If you're just getting caught up on the most powerful computing models that exist today in America, you may have heard the term Colossus, but not the spanish-language moniker 'El Capitan.'
While the former is something created by Elon Musk's XAI company, which I reported on a couple of weeks ago, the latter is a corporate project developed by Hewlett-Packard that outstrips Colossus in terms of pure computational capability.
So how do these two systems stack up?
According to reported data, Colossus has a greater number of GPUs. The system has an estimated 100,000 Nvidia Hopper GPU units, all linked together to provide quite a bit of number-crunching or other computation.
By comparison, El Capitan is reported to have 30,000 AMD APUs, and each of these elements has a CPU and GPU in one package.
But what about performance?
Although Colossus's chip count may be higher, experts give El Capitan the blue ribbon for power. This system provides an estimated 1.742 exaflops or quintillion calculations per second in terms of sustained real-world performance. Colossus is estimated to be able to deliver 6 exaflops in theoretical peak performance. That might look like a bigger number (and it is) but it's the context that's important.
For reference, here's what ChatGPT has to say about it:
"Experts generally agree that El Capitan is more powerful for tasks requiring high-precision computations, such as scientific simulations and national security applications. In contrast, Colossus excels in AI and machine learning tasks that can leverage its high throughput in single-precision calculations. Therefore, the determination of which is more powerful depends on the specific application and computational requirements."
In the case of the Colossus data center, Elon Musk suggested it was built to empower AI capability for the Grok chatbot that's part of premium services on the X platform.
By contrast, here's what stakeholders say about El Capitan - that the system "will support national security efforts, and will accelerate both classified and unclassified studies on energy, security, climate change, power grid modernization, drug discovery, and other areas."

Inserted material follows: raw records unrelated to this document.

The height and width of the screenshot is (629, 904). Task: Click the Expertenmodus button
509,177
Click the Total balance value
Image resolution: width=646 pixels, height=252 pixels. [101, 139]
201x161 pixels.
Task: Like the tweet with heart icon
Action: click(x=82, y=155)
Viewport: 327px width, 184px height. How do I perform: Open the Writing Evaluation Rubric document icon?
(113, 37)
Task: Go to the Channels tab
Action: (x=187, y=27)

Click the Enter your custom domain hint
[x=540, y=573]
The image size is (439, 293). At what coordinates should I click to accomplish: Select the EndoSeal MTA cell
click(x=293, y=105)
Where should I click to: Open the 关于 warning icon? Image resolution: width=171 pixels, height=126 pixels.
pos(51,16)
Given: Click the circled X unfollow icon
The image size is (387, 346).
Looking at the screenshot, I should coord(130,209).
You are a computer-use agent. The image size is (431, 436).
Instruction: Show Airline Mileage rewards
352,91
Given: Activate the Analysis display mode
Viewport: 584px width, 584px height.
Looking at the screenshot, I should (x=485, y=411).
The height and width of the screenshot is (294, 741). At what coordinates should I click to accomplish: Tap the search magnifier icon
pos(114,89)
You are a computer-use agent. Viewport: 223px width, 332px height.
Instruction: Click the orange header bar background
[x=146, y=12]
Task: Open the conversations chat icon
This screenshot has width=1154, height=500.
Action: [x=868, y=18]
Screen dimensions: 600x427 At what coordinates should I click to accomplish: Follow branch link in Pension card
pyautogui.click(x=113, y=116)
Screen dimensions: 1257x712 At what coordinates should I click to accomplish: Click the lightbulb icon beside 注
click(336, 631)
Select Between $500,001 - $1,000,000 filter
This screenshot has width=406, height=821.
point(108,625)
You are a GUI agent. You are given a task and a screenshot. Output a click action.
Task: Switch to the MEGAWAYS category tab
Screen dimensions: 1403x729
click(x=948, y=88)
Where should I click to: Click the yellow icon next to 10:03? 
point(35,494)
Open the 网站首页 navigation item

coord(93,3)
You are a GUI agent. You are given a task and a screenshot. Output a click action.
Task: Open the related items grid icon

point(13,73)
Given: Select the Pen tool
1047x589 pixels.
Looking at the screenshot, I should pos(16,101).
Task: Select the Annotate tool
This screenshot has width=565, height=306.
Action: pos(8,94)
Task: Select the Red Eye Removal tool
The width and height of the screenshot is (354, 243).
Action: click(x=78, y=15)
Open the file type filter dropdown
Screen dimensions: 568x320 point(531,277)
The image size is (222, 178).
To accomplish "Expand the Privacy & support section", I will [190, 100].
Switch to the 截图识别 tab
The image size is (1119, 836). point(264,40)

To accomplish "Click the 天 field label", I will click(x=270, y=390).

As for the similarities between the two projects, both are big. Both rely on liquid cooling, but one is aimed at adding to the United States's national security position, where the other one is a private sector initiative.
Both of these systems also show us what the data center of the future will look like. These are massive engines that can support the kinds of reasoning and high-performing AI models that we've just engineered into existence. In other words, we need those big data centers to feed these models. We also need a lot of energy. That's why the U.S. is now pursuing more small nuclear capability to catch up with China, where smaller, safer nuclear power plants are the norm.
Here is some of my reporting energy from just weeks ago.
Market articles talk about how AMD is trying to catch up with Nvidia in terms of chip market power.
Specifically, though, AMD has yet to really close the lead that Nvidia has in the market. I reported recently about Nvidia's rapid rise to eclipse Apple and Microsoft as the dominant tech stock in the American economy.
You also have to look at the context, with TSMC supplying the raw materials for Nvidia's chips.
In any case, it's worth keeping an eye on the manufacturers, as well as the specific use case projects like Colossus and El Capitan. Each of these deserves scrutiny as it works behind the scenes to deliver robust artificial intelligence to the world.